Sudan Liberation Movement/Army Many of those who died have already been buried, local leaders say
The SLM/A has remained neutral in the civil war which has been ravaging Sudan for more than two years and many people have escaped to the Marra Mountains area where the landslide occurred to escape the fighting.
Antoine GĂ©rard, the UN’s deputy humanitarian co-ordinator for Sudan, earlier gave the figure of 370 deaths, but said that it was hard to assess the scale of the disaster or the exact death toll as the area was so hard to reach.
The UN said an inter-agency assessment “will seek to provide verified figures in the coming days”.
On Thursday, an emergency team of 11 staff riding donkeys delivered medical supplies, food, water and tarpaulins to the affected communities in a journey that took over six hours, Save the Children said in a statement.
The team includes medical staff, child protection experts and a mental health team, the agency said, adding that up to 1,000 people had been affected.
Mobile health clinics and emergency medical teams have also been deployed to provide immediate care on the ground, with UN agencies and partners preparing to send more supplies to meet additional needs.

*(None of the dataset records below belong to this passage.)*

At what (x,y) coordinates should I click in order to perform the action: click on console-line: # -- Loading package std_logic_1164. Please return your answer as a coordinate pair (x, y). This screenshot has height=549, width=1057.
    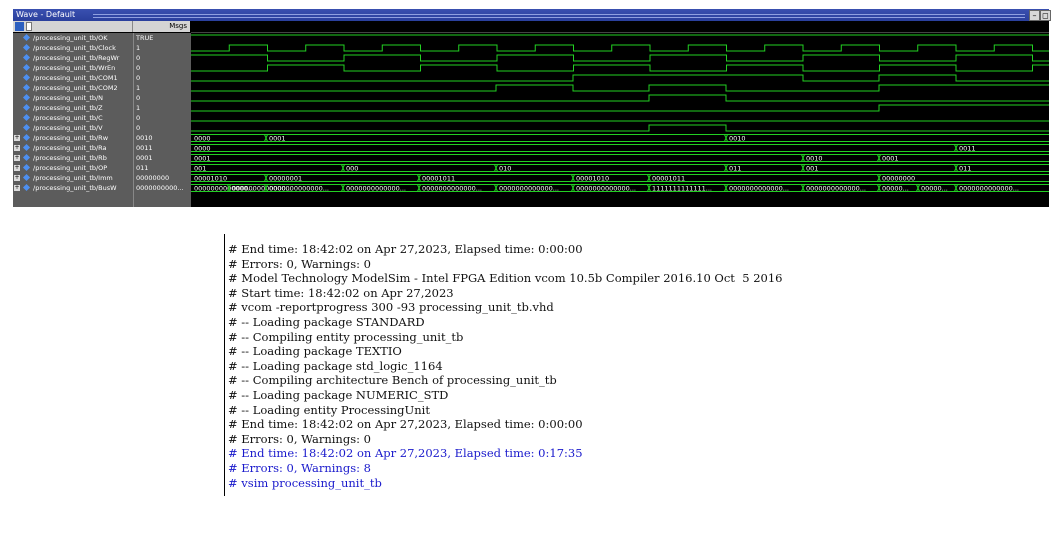
    Looking at the image, I should click on (336, 366).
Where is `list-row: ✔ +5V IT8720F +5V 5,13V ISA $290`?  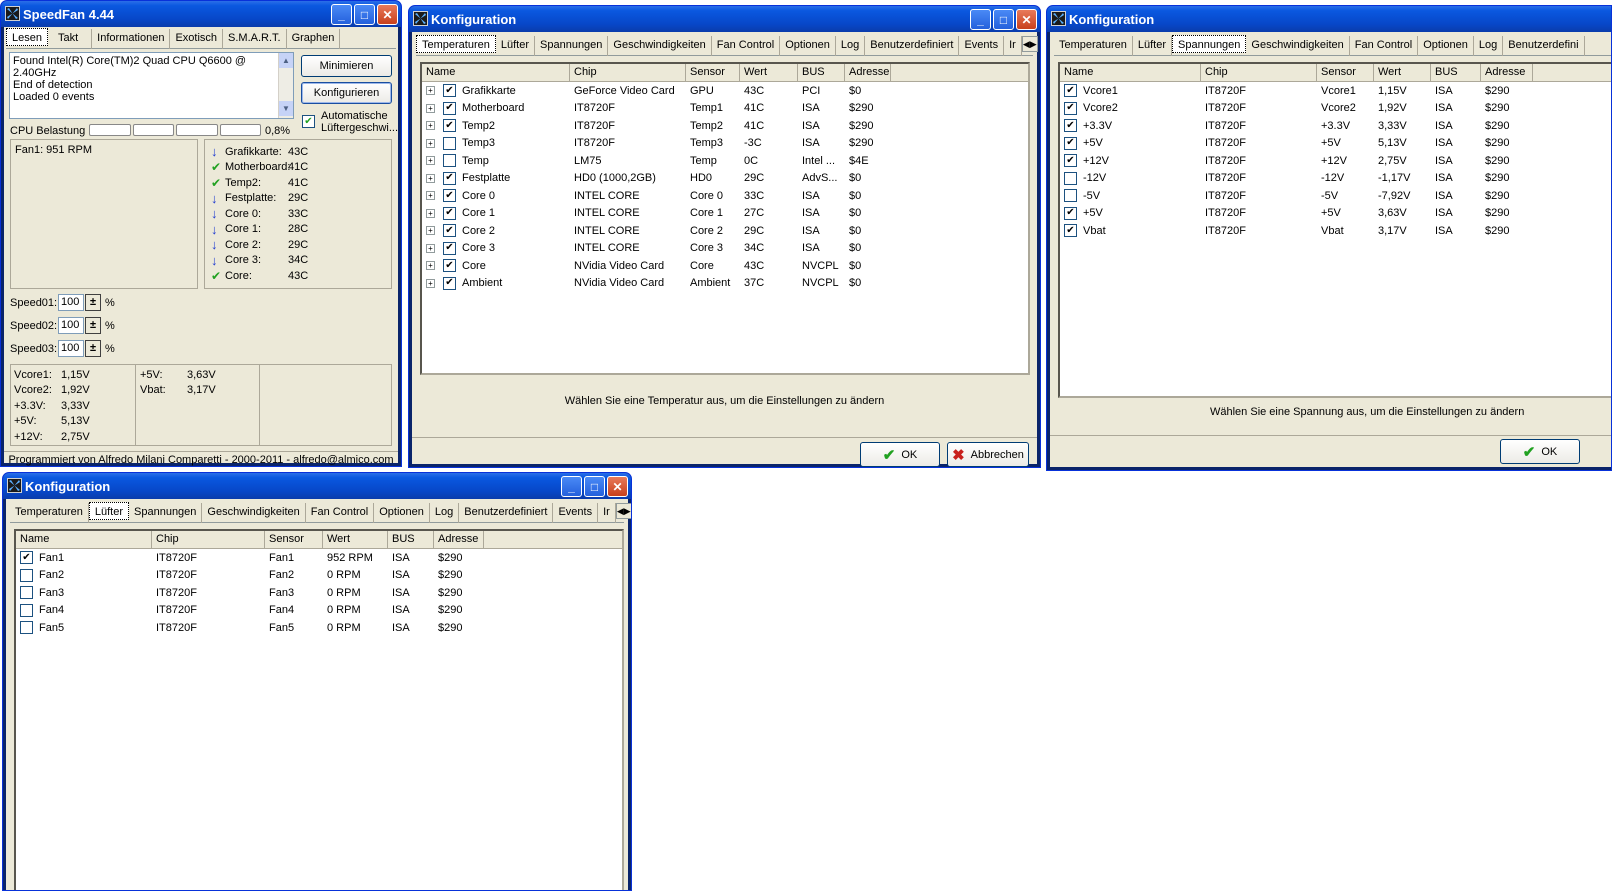
list-row: ✔ +5V IT8720F +5V 5,13V ISA $290 is located at coordinates (1336, 144).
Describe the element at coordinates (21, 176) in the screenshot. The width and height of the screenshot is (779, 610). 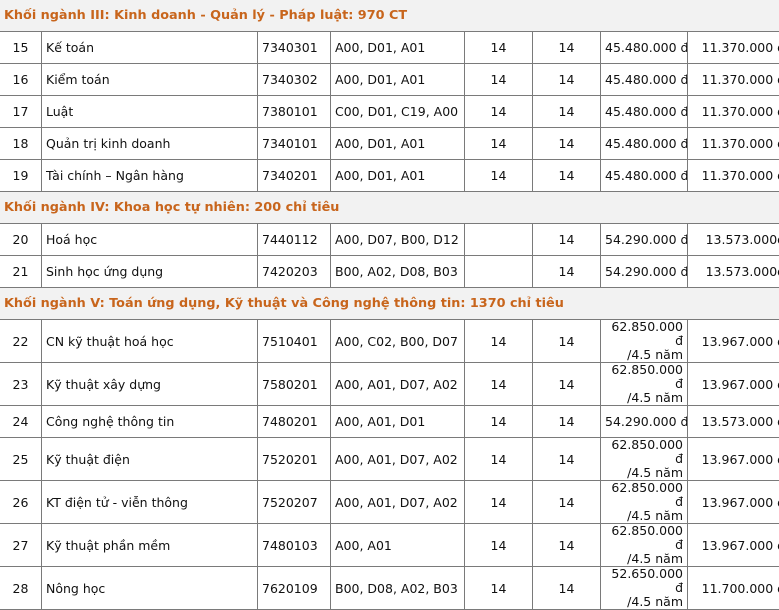
I see `row-number: 19` at that location.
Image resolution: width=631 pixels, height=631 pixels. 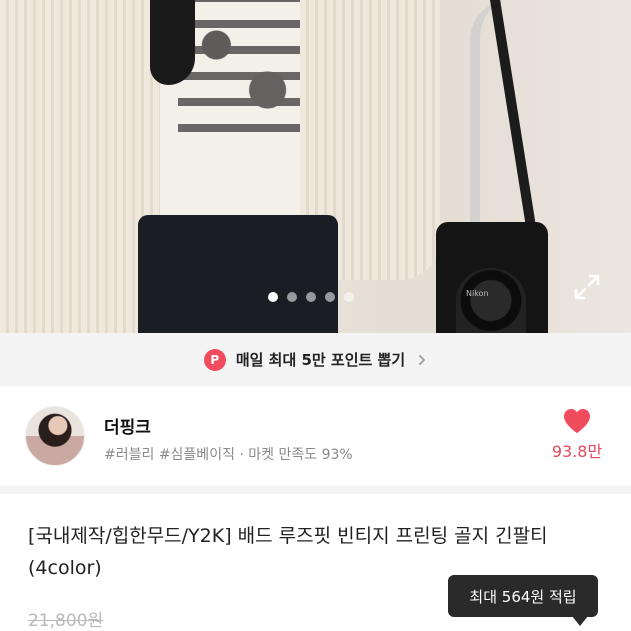 What do you see at coordinates (238, 274) in the screenshot?
I see `black-skirt` at bounding box center [238, 274].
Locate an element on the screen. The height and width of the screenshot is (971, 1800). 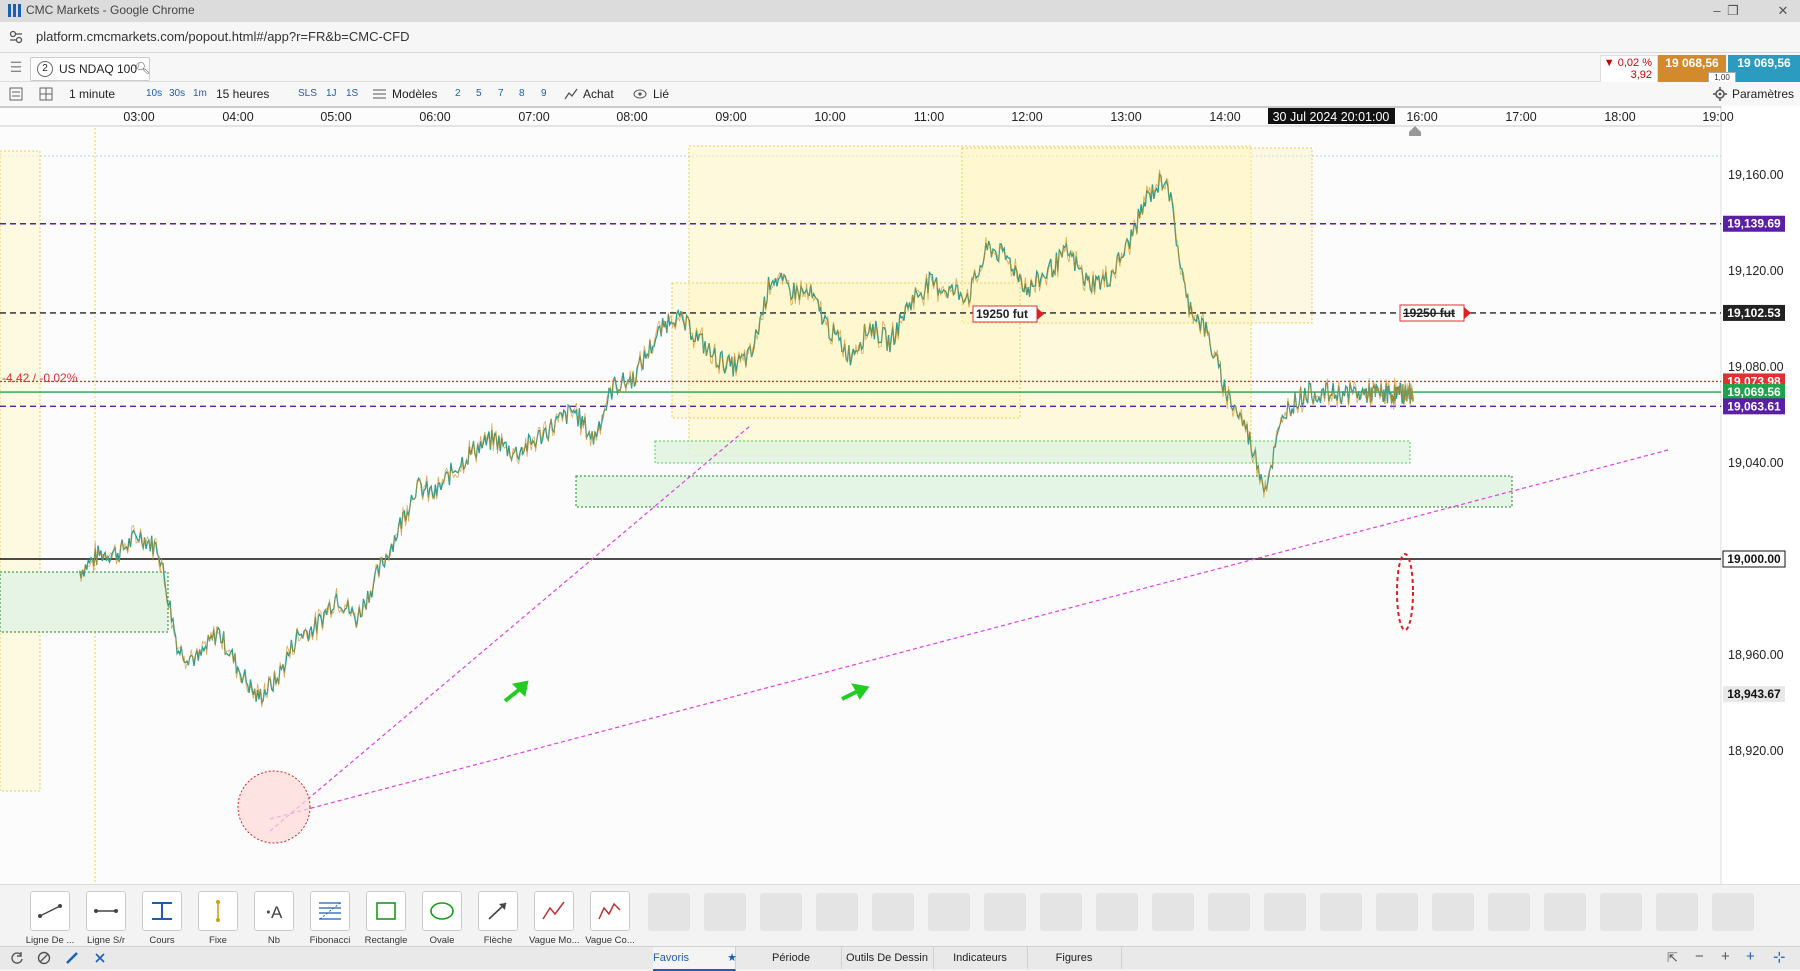
trade-icon is located at coordinates (571, 94).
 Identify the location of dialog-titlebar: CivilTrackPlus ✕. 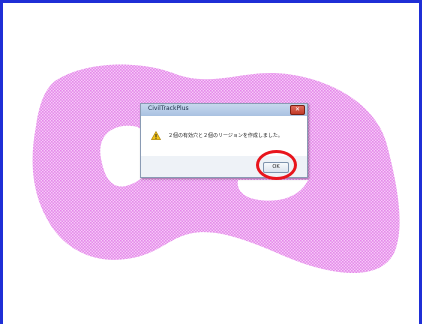
(224, 110).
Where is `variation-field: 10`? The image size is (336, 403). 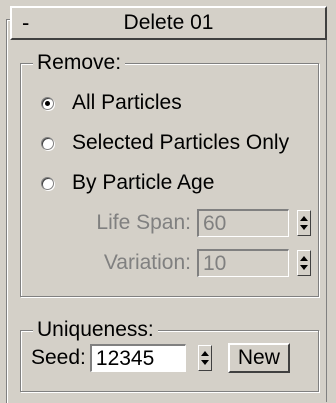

“Tarsin is one of the most isolated villages in one of the most remote parts of Sudan. Heavy rains and flash floods have made the response extremely challenging,” said Mr Lanino, the deputy country director of programmes and operations for Save the Children in Sudan.
In a statement, the SLM/A said the “catastrophic humanitarian” situation in Tarasin required urgent international intervention.
The ongoing conflict in Sudan has also severely hampered rescue efforts, according to another aid organisation, World Vision.
“With hundreds of lives lost and communities shattered, we are racing against time and immense challenges to reach the most vulnerable,” said Simon Mane, the national director for World Vision in Sudan, describing the situation as a “tragedy of unimaginable scale”.
About 150 people have been displaced from Tarsin and neighbouring villages, with families now sheltering in nearby communities, according to the International Organization for Migration (IOM).
The landslide compounds a deepening humanitarian crisis in Sudan, a nation already in the grip of a crisis where 30 million people are in need of assistance.
Heavy rains and floods have affected at least 21 areas across Sudan in recent weeks, with fears of disease outbreaks, and experts predicting an unusually wet season continuing into September.